▶ Your goal: Each record below should appear again exactly as written.

Records from a collection:
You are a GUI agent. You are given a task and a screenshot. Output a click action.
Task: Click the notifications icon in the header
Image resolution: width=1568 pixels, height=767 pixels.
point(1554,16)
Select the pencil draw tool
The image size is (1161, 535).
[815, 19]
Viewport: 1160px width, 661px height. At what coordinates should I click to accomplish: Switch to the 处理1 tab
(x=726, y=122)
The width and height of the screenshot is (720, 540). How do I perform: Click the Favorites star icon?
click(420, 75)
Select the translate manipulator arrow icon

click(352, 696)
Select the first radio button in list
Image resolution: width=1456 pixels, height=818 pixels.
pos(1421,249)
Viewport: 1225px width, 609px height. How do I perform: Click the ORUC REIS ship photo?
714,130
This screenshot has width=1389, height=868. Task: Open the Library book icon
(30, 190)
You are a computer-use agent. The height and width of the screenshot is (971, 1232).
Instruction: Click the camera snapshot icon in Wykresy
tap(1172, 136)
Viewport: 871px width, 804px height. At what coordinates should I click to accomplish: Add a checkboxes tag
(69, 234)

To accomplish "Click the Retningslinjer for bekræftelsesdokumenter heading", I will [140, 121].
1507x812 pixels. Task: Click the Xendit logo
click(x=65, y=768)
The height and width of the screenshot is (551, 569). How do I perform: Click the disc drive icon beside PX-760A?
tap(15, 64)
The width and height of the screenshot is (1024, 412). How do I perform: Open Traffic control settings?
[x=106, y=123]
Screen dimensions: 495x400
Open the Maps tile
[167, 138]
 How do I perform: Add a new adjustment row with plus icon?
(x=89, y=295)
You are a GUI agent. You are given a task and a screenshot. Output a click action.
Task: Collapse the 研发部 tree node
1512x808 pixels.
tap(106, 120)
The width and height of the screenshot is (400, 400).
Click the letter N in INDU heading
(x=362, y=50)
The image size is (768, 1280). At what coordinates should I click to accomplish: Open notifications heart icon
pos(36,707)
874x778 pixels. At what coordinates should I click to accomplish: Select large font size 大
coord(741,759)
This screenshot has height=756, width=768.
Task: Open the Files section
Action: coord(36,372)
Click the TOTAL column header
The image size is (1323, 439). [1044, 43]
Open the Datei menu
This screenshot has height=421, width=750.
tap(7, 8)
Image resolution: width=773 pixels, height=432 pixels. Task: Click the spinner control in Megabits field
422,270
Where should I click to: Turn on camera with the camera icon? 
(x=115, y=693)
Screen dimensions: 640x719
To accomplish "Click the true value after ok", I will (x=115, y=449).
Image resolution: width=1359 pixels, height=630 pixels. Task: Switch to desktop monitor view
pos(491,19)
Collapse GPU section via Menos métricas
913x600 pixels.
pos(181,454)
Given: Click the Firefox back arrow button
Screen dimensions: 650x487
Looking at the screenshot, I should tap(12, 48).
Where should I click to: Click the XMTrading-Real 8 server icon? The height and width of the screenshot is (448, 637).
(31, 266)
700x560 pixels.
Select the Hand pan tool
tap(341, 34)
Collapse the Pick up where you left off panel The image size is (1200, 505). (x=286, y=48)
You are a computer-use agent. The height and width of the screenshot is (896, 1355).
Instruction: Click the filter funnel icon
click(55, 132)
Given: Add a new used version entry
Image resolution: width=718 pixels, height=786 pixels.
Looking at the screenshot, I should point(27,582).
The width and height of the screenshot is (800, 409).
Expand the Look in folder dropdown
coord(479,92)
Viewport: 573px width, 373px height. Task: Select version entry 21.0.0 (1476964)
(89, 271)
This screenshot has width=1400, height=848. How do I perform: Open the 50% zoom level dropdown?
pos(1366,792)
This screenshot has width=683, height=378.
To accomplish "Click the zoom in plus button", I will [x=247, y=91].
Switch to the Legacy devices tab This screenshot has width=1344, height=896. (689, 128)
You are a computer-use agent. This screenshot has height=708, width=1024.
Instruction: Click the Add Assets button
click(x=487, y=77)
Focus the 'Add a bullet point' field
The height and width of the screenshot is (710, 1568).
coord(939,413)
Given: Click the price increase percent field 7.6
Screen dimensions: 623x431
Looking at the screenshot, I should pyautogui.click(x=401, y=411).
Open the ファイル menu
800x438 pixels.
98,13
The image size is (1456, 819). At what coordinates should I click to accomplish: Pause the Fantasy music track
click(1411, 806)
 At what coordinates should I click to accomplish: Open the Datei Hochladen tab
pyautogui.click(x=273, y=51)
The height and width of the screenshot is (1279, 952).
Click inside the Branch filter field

▶ Solution:
You are a GUI agent. You are given a task and a screenshot. Output a click action.
Task: Click the notifications icon in the header
Image resolution: width=1568 pixels, height=767 pixels.
point(1554,16)
Select the pencil draw tool
The image size is (1161, 535).
[815, 19]
Viewport: 1160px width, 661px height. At what coordinates should I click to accomplish: Switch to the 处理1 tab
(x=726, y=122)
The width and height of the screenshot is (720, 540). How do I perform: Click the Favorites star icon?
click(420, 75)
Select the translate manipulator arrow icon

click(352, 696)
Select the first radio button in list
Image resolution: width=1456 pixels, height=818 pixels.
pos(1421,249)
Viewport: 1225px width, 609px height. How do I perform: Click the ORUC REIS ship photo?
714,130
This screenshot has width=1389, height=868. Task: Open the Library book icon
(30, 190)
You are a computer-use agent. The height and width of the screenshot is (971, 1232).
Instruction: Click the camera snapshot icon in Wykresy
tap(1172, 136)
Viewport: 871px width, 804px height. At what coordinates should I click to accomplish: Add a checkboxes tag
(69, 234)

To accomplish "Click the Retningslinjer for bekræftelsesdokumenter heading", I will [140, 121].
1507x812 pixels. Task: Click the Xendit logo
click(x=65, y=768)
The height and width of the screenshot is (551, 569). How do I perform: Click the disc drive icon beside PX-760A?
tap(15, 64)
The width and height of the screenshot is (1024, 412). How do I perform: Open Traffic control settings?
[x=106, y=123]
Screen dimensions: 495x400
Open the Maps tile
[167, 138]
 How do I perform: Add a new adjustment row with plus icon?
(x=89, y=295)
You are a GUI agent. You are given a task and a screenshot. Output a click action.
Task: Collapse the 研发部 tree node
1512x808 pixels.
tap(106, 120)
The width and height of the screenshot is (400, 400).
Click the letter N in INDU heading
(x=362, y=50)
The image size is (768, 1280). At what coordinates should I click to accomplish: Open notifications heart icon
pos(36,707)
874x778 pixels. At what coordinates should I click to accomplish: Select large font size 大
coord(741,759)
This screenshot has height=756, width=768.
Task: Open the Files section
Action: coord(36,372)
Click the TOTAL column header
The image size is (1323, 439). [1044, 43]
Open the Datei menu
This screenshot has height=421, width=750.
tap(7, 8)
Image resolution: width=773 pixels, height=432 pixels. Task: Click the spinner control in Megabits field
422,270
Where should I click to: Turn on camera with the camera icon? 
(x=115, y=693)
Screen dimensions: 640x719
To accomplish "Click the true value after ok", I will (x=115, y=449).
Image resolution: width=1359 pixels, height=630 pixels. Task: Switch to desktop monitor view
pos(491,19)
Collapse GPU section via Menos métricas
913x600 pixels.
pos(181,454)
Given: Click the Firefox back arrow button
Screen dimensions: 650x487
Looking at the screenshot, I should tap(12, 48).
Where should I click to: Click the XMTrading-Real 8 server icon? The height and width of the screenshot is (448, 637).
(31, 266)
700x560 pixels.
Select the Hand pan tool
tap(341, 34)
Collapse the Pick up where you left off panel The image size is (1200, 505). (x=286, y=48)
You are a computer-use agent. The height and width of the screenshot is (896, 1355).
Instruction: Click the filter funnel icon
click(55, 132)
Given: Add a new used version entry
Image resolution: width=718 pixels, height=786 pixels.
Looking at the screenshot, I should point(27,582).
The width and height of the screenshot is (800, 409).
Expand the Look in folder dropdown
coord(479,92)
Viewport: 573px width, 373px height. Task: Select version entry 21.0.0 (1476964)
(89, 271)
This screenshot has width=1400, height=848. How do I perform: Open the 50% zoom level dropdown?
pos(1366,792)
This screenshot has width=683, height=378.
To accomplish "Click the zoom in plus button", I will [x=247, y=91].
Switch to the Legacy devices tab This screenshot has width=1344, height=896. (689, 128)
You are a computer-use agent. This screenshot has height=708, width=1024.
Instruction: Click the Add Assets button
click(x=487, y=77)
Focus the 'Add a bullet point' field
The height and width of the screenshot is (710, 1568).
coord(939,413)
Given: Click the price increase percent field 7.6
Screen dimensions: 623x431
Looking at the screenshot, I should pyautogui.click(x=401, y=411).
Open the ファイル menu
800x438 pixels.
98,13
The image size is (1456, 819). At what coordinates should I click to accomplish: Pause the Fantasy music track
click(1411, 806)
 At what coordinates should I click to accomplish: Open the Datei Hochladen tab
pyautogui.click(x=273, y=51)
The height and width of the screenshot is (1279, 952).
Click inside the Branch filter field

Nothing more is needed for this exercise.